1. Don’t remind them every time they forget something

It can be frustrating when the person asks the same question over and over again, or you tell them something and they totally forget what you said, but there really is no point in reminding them that you told them that yesterday or that they already know something. It will only make the patient feel more stressed.


2. Learn the art of patience

Alzheimer’s is such a frustrating disease for everyone involved and it can cause you to feel incredibly stressed. Being patient is so important, and it’s vital not to get cross when that frustration feels overwhelming. If it all gets too much, try to get some time out to regroup and calm your mind.


3. Have simple conversations

You’ll likely find that there are some topics your loved one will more easily engage in. Perhaps it’s about an event in the past or something basic such as the weather. When you find these topics, you should embrace them. Does it matter if you have the same conversation a dozen times? Not at all if you and your loved one can connect for a few moments.

Discover what calms the patient

4, Discover what calms the patient

When an Alzheimer’s patient gets confused it can be incredibly distressing for them and this can come out in a variety of ways such as tearfulness, fear or anger. It’s important to learn what calms them. It could be you holding their hand, a hug, time spent petting a family pet. Whatever works to lower anxiety levels will be an invaluable tool for you.


5. Let them make as many decisions as possible

When someone has spent their life being their own person, making their own choice and doing everything for themselves, it can be very difficult when suddenly someone is making choices for them. So try to enable them to make as many choices as they want as long as there is no risk of danger. If they want to take a walk even though it’s chilly, perhaps it would be beneficial. If they decide that they want a meal that sounds a little crazy to you, why not simply let them have it?

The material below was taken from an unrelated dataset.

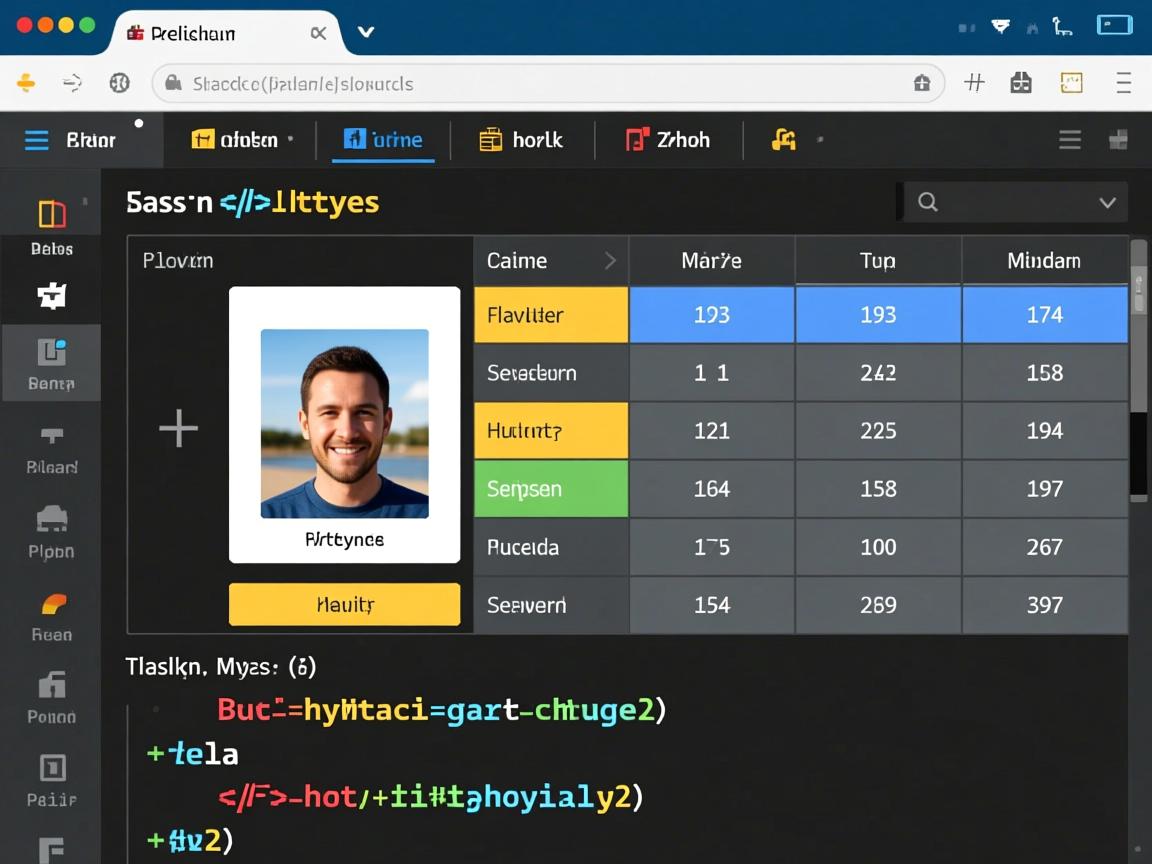This screenshot has width=1152, height=864.
Task: Expand the Caime column header arrow
Action: (x=610, y=261)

Remember that you’re not alone

6. Remember that you’re not alone

Caring for someone with Alzheimer’s can be very isolating but there are so many people with this disease you’ll find groups both online and in your own town where you can talk to other people in the same situation. Not only is this reassuring to talk to people who know what you’re going through, you can also share tips and advice on caring for someone with this disease.